How to troubleshoot a frozen boot sequence

Billy Newsom billy at nlcc.us
Mon Jan 25 01:10:30 UTC 2010


I am not sure why, but here was my solution.

I determined through a lot of poking that the Master Boot Record of each 
drive. Here is what I found out:

1. My backup drive (ad0) had the FreeBSD boot manager installed.
2. My main drive (twed0) had the FreeBSD MBR installed.

So, what is the problem? All I could figure is to install the boot manager 
(called boot0cfg) onto my main drive. Silly, but it worked.

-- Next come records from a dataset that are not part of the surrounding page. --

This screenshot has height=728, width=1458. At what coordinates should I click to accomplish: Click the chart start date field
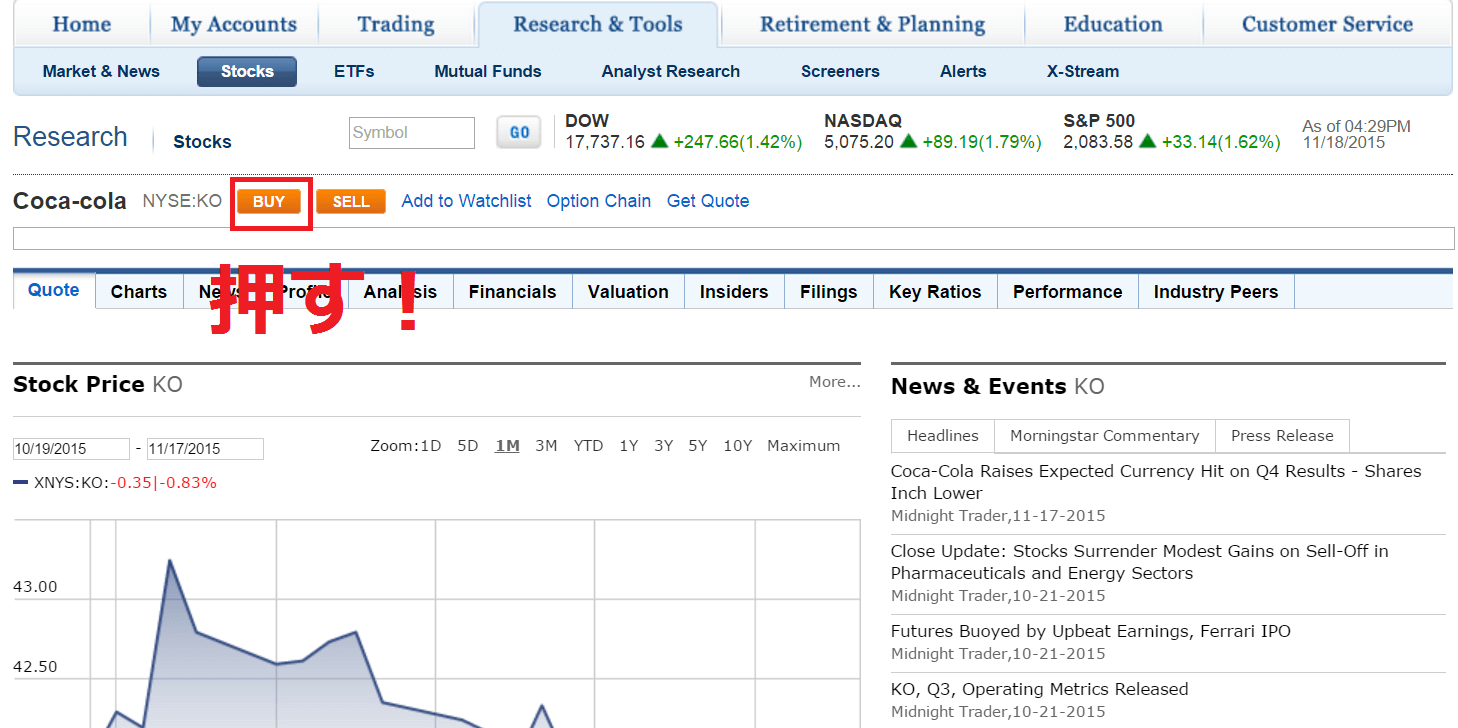pos(71,449)
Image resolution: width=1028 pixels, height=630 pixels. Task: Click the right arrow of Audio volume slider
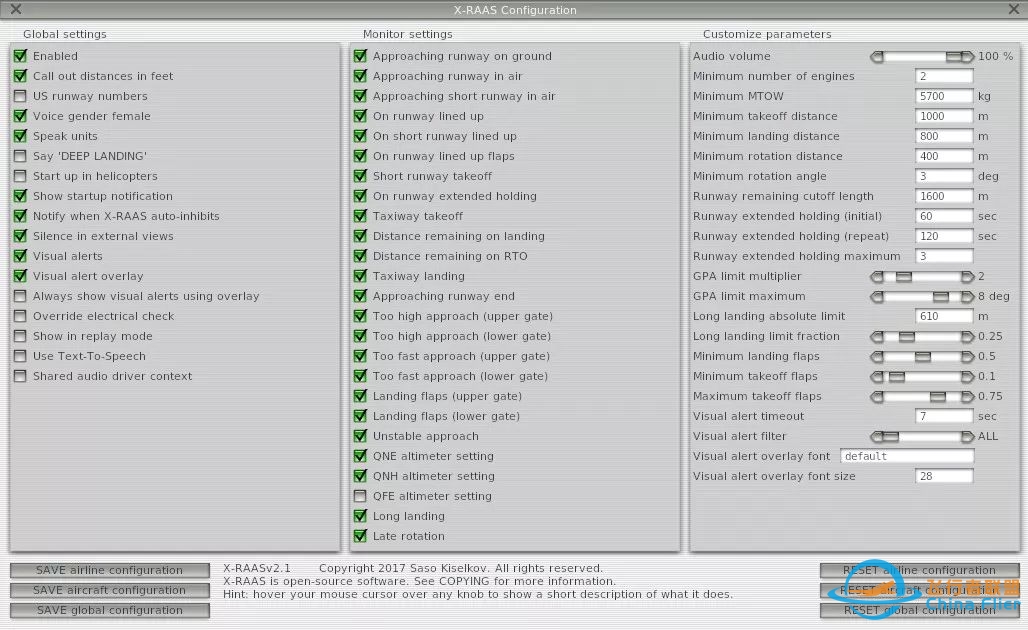[x=967, y=57]
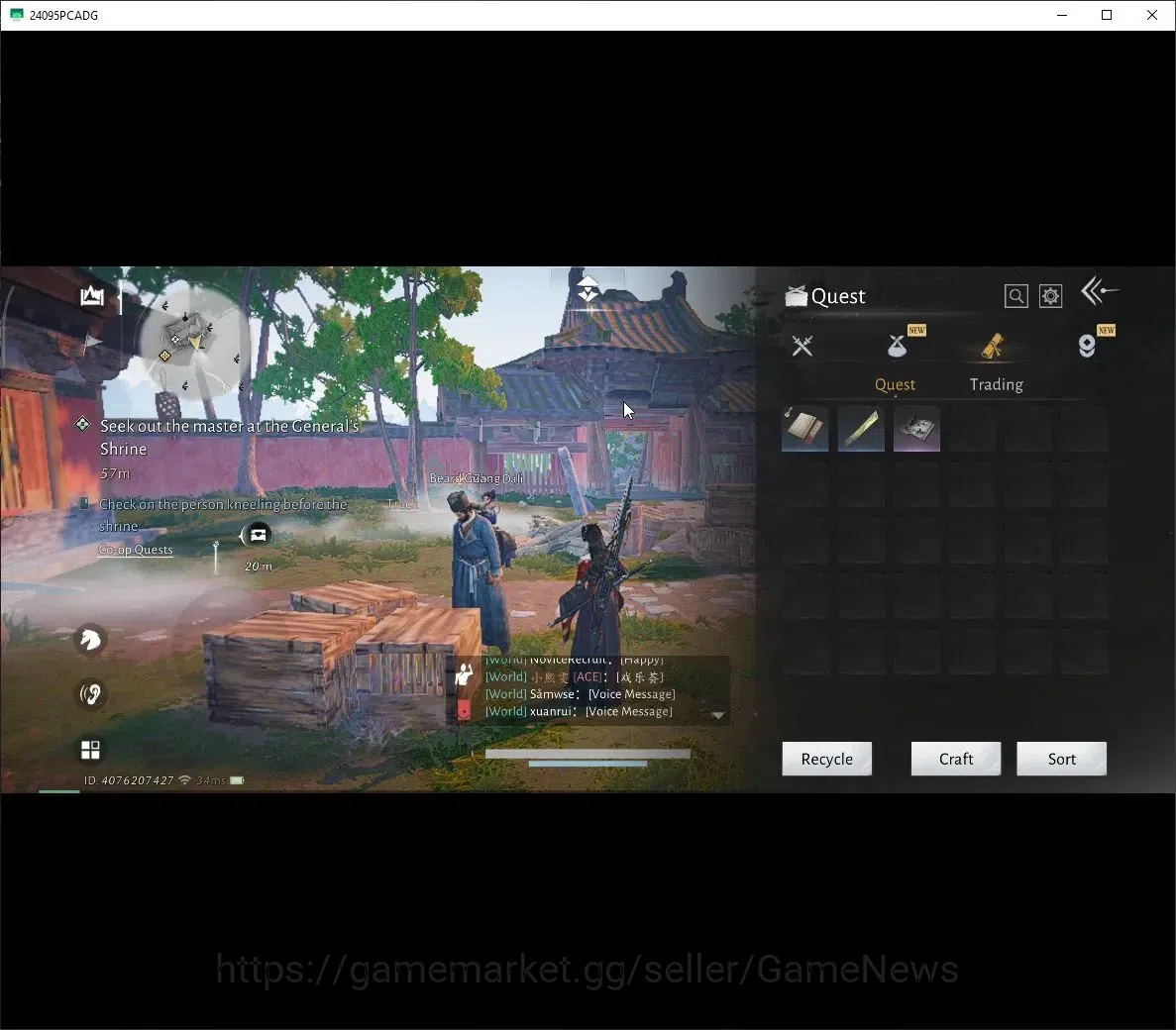Open the pouch category marked NEW
The height and width of the screenshot is (1030, 1176).
(897, 346)
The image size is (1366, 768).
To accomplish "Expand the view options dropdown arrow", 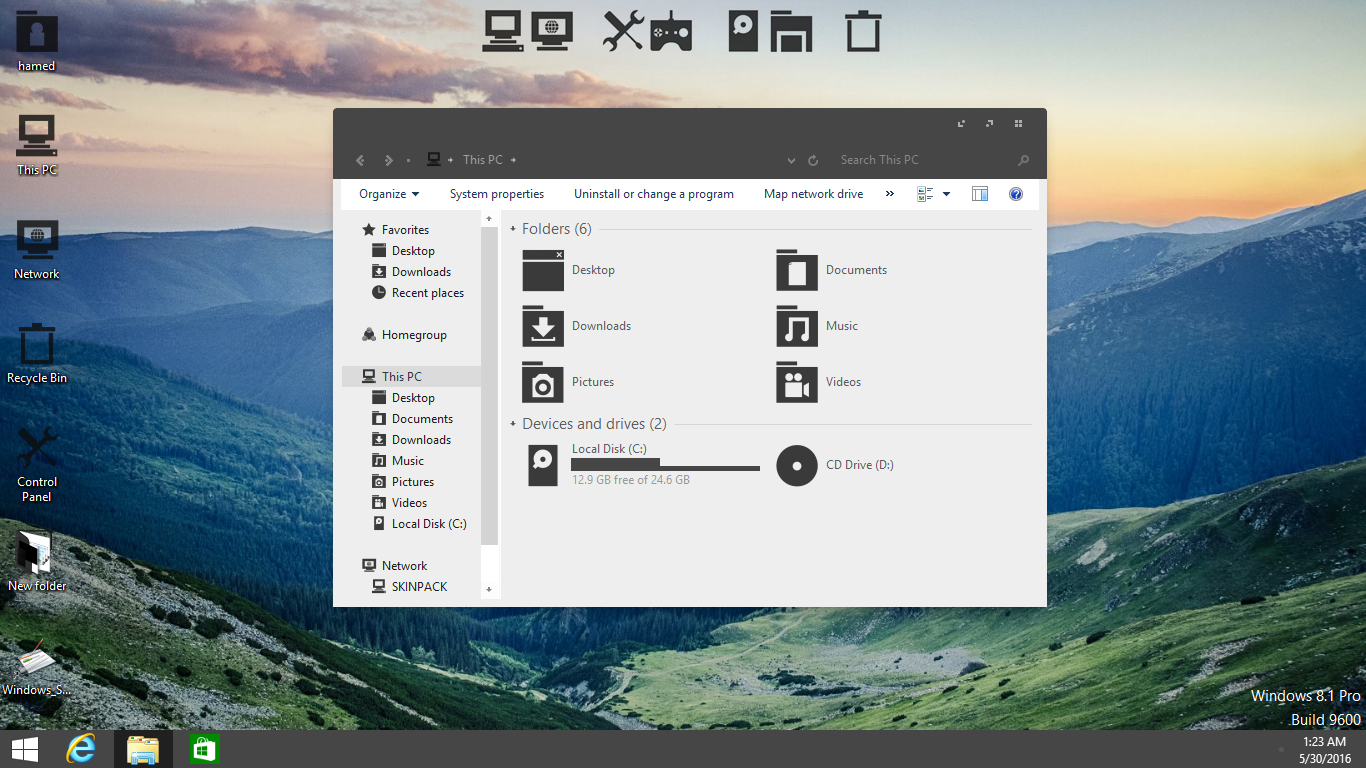I will [946, 194].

Why, I don't have a clue. I do, by the way, remember purposely using this 
setup when I ran sysinstall to configure this machine. I felt that the ad0 
drive needed a boot manager (just in case it was used someplace else) and the 
main drive would not need a boot manager. But nothing ever indicated to me 
that a standard MBR on twed0 would not work if ad0 was missing.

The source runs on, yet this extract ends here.